When times are tough, you hunker down and face the challenge. This post is going to be about my amazing husband/partner in life, David. If you had asked me when I met this guy, if I would ever consider him stay at home daddy material, I may have laughed in your face. Not because he's unfit, or because I didn't have faith, but because David is a man who needs a challenge and constant change. He gets bored with routine and LOVES outdoors. Well, the inevitable has happened and David is staying home, raising our son. There really isn't a need for the why's and how's of this decision we've made, there is only deep appreciation that runs through my soul. I know it's more common for dads to stay home now, but David has exceeded any expectation I could have possibly ever had. He's just perfect with him and knowing Simon is home with him, makes work so much easier for me. There are a lot of moms out there who have to take their children to daycare, and for some, it's very difficult. Not one day have I ever been anxious about leaving for work, or have I had a panic attack about dropping him off with someone I barely know.
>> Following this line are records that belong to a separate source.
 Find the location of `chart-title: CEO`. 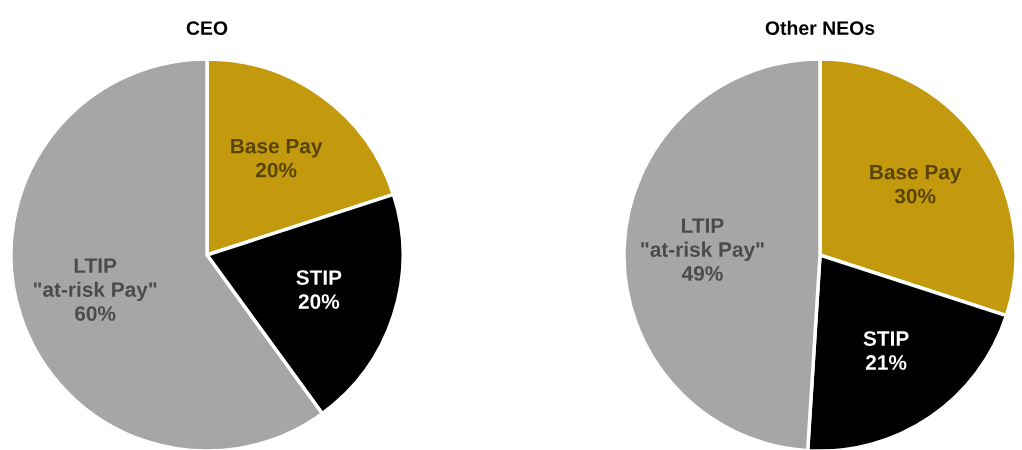

chart-title: CEO is located at coordinates (207, 28).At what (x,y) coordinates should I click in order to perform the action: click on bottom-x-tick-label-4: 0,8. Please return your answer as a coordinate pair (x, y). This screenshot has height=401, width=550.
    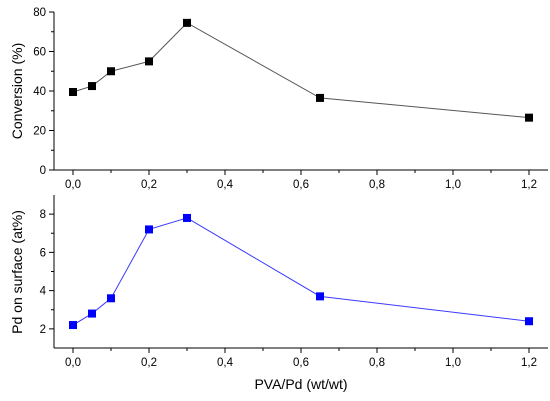
    Looking at the image, I should click on (377, 363).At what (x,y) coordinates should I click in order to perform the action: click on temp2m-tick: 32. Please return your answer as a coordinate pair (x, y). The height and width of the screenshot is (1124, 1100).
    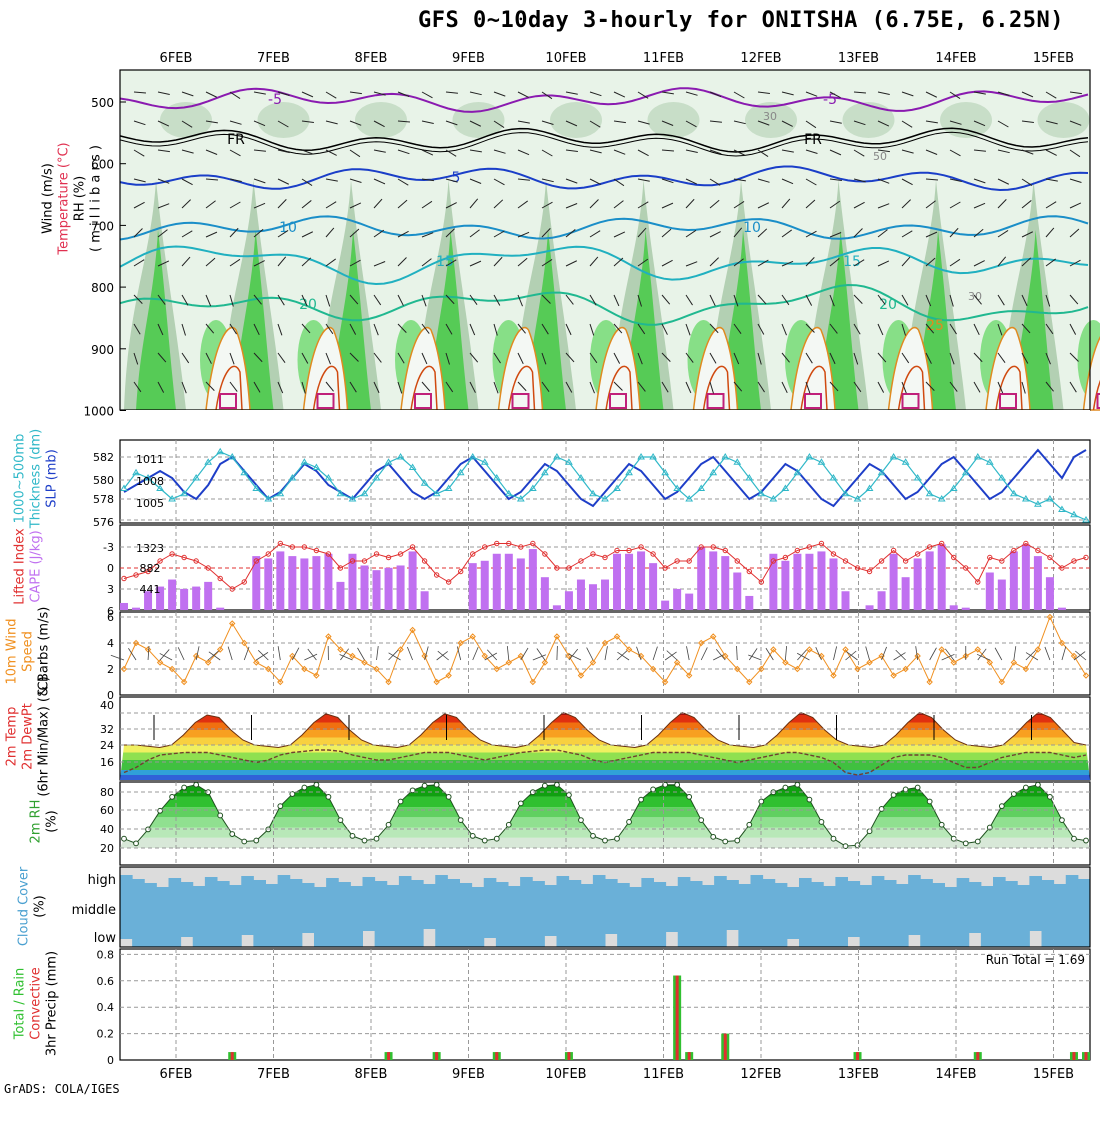
    Looking at the image, I should click on (107, 730).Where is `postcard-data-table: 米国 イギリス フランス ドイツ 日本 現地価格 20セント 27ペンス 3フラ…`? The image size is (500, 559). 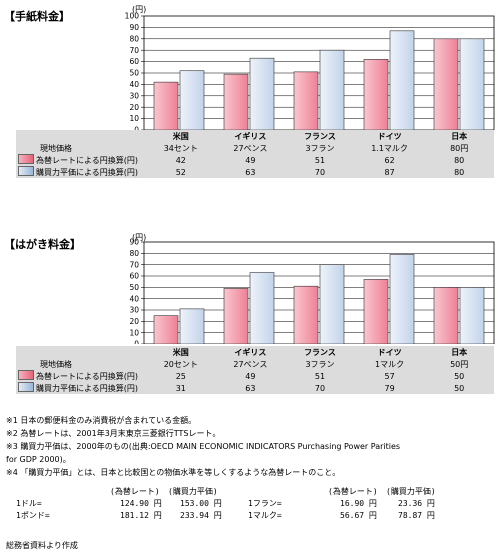
postcard-data-table: 米国 イギリス フランス ドイツ 日本 現地価格 20セント 27ペンス 3フラ… is located at coordinates (255, 370).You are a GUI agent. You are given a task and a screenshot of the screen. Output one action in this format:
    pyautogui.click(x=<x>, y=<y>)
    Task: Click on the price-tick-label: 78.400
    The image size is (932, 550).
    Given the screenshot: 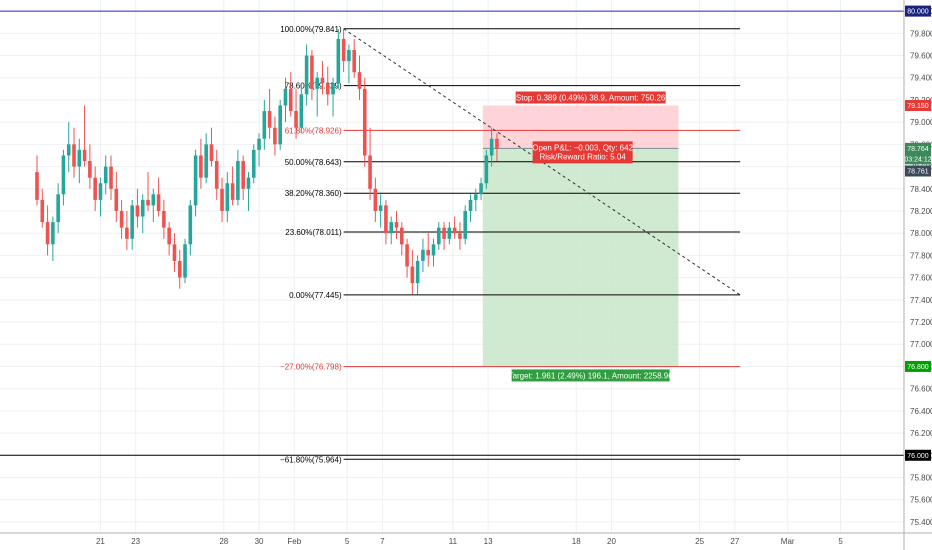 What is the action you would take?
    pyautogui.click(x=921, y=190)
    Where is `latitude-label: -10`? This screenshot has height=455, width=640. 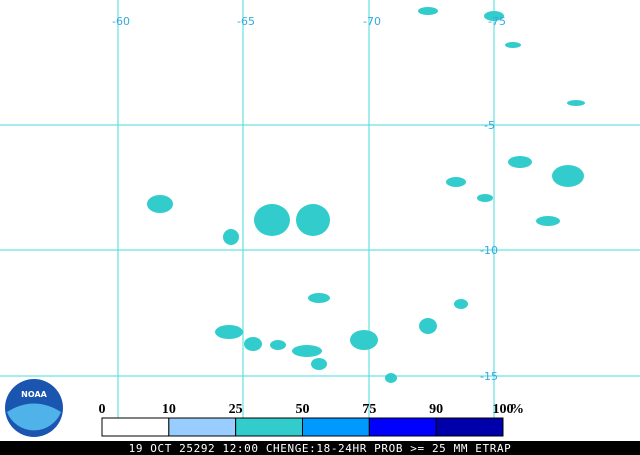 latitude-label: -10 is located at coordinates (489, 250).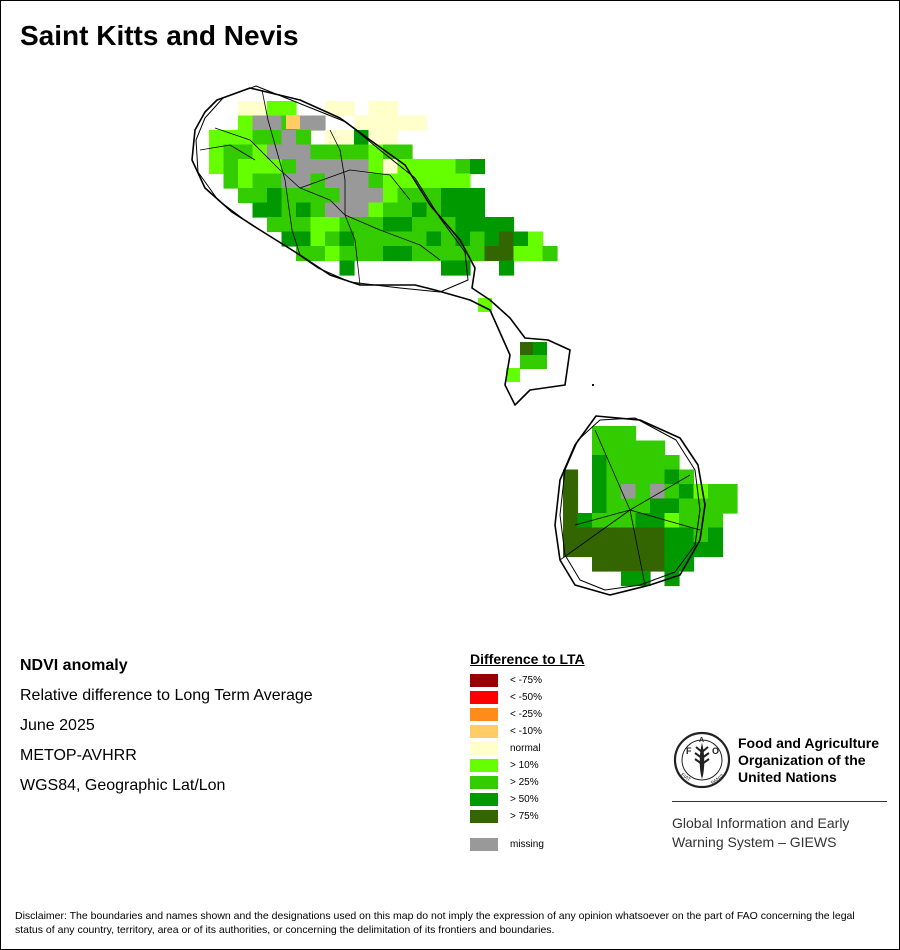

I really am fortunate that right now, he's in his daddy's arms, safe and loved all day.
I get a little teary eyed thinking about this. I'm not sad, but overjoyed that God has blessed me with the opportunity to have such a wonderful husband who took the challenge and embraces every day. I'm sure he gets bored, and I'm sure there are some days where he gets cabin fever, but not one time have I ever heard him complain. I see the way David looks at Simon, and it's just breathtaking to see the bond they have built already. No, he doesn't get his hands dirty by working outdoors. No, he doesn't get tired from working on his feet all day. No, he doesn't get bored sitting at a desk. Yes, he gets his hands dirty with diapers, gets tired from running Simon in the stroller (when he's fussy), and gets bored from being in this house too much sometimes but he does it all with a smile on his face, and for that, I fall in love with him even more everyday.
I did say in an earlier post that I'm not a writer. Half the time I don't make sense and most of the time, I'm terrible at leaving important details out. I just wanted you all to know how much I appreciate my husband, the father of my son.